Hacker Newsnew | past | comments | ask | show | jobs | submitlogin
URL to PDF Microservice (github.com/alvarcarto)
319 points by kimmobru on Oct 5, 2017 | hide | past | favorite | 92 comments


Unfortunately, the "sensible defaults" don't seem to check input URLs correctly and allow file:// URLs.

Just try ?url=file:///etc/passwd on the demo instance.

That seems to be a quite common issue with services like this built on generic libraries.


Oh wow, that's a bit embarrassing :) The urls are now restricted to http and https only. Thanks for noticing!


I am not at a computer noe, so I can’t test it, but do you take redirects into account? I hope you are not just whitelisting the initial URL, but also any URL’s it redirects to. If you don’t already, you should probably just disable redirects in whatever library you use.


I gave this a thought for a moment. Since we're using a real browser, there are huge amount of different ways to get the browser display a file:// link. Redirect is one, window.location.href is another, etc.
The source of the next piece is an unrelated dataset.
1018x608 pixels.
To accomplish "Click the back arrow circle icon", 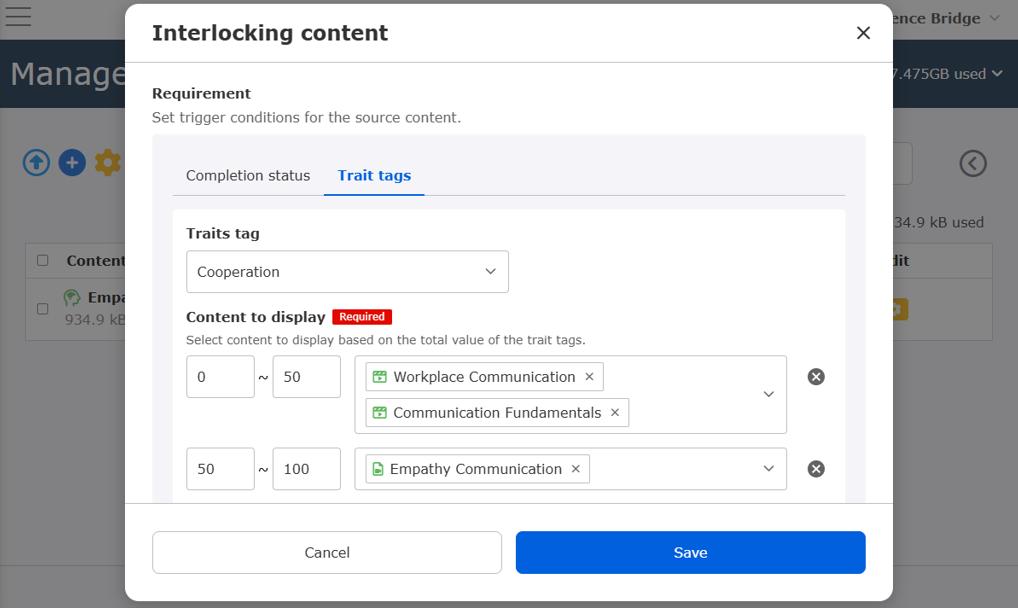I will tap(973, 163).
The service shouldn't be run publicly in the internet for real use cases. If you do, the server should be designed in a way that it's not dangerous if the web server user gets read access to file system. I added a warning about this in the top of the README.


You are using Chrome headless therefore you can use group policy to add "file://" to the URL blacklist; see http://www.chromium.org/administrators/policy-list-3#URLBlac...


By default: if Headless Chrome hits a redirect to a file:// it returns: net::ERR_UNSAFE_REDIRECT

window.location.href = 'file:///' will return console error: "Not allowed to load local resource"


This is ripe for an easter egg if you request a file:// URL PDFs support compression, right? I wonder how hardened they are to zip bombs...


Consider adding FTP.

It might be better to blacklist file:// rather than trying to have a comprehensive whitelist.


Not sure if this is sound advice. Blacklisting is a cat and mouse game, especially for security. The risk of a missing entry on a blacklist is worse than on a whitelist.


I've moved all my pdf to client side. Less security and processing on the server.

http://pdfmake.org/#/gettingstarted


Interesting. There's jsPDF as well which is similar: https://github.com/MrRio/jsPDF


Does anyone have advice on rendering wide tables (with lots of text) with this library? We have a constant cat ant mouse game with this library.


Then you can't send pdfs in emails or pre-cache pdfs...


On second thought, if you're ok with linking to PDFs instead of attaching them in emails then you can pre-cache all content needed to generate PDFs. Besides email attachments, I can't think of a use-case for server side generating PDFs.


Is there a browser support matrix somewhere? This looks real promising but we need to support IE9. :(


Also consider non-Western languages (CJK, Russian, Arabic). My team got bit by this when we discovered we couldn't render emoji's client-side.


That didn't work for me. Was it patched already?

    {"status":400,"statusText":"Bad Request","errors":[{"field":["url"],"location":"query","messages":["\"url\" must be a valid uri with a scheme matching the http|https pattern"],"types":["string.uriCustomScheme"]}]}


FWIW there's a lot of things Chrome won't do properly out of the box (fonts, emojis'... more). Most projects like this will work for _most_ of the web, but there's a lot of nuance in getting it working across the board. This is something I've been working on for quite some time: https://browserless.io


I was playing around with Puppeteer the other day and was wondering if it was possible to render a web page to a single page PDF (a page with fixed width and variable height). Basically like creating screenshot without losing the text information. This would solve a lot problems such as sticky elements hiding text like in this example [1].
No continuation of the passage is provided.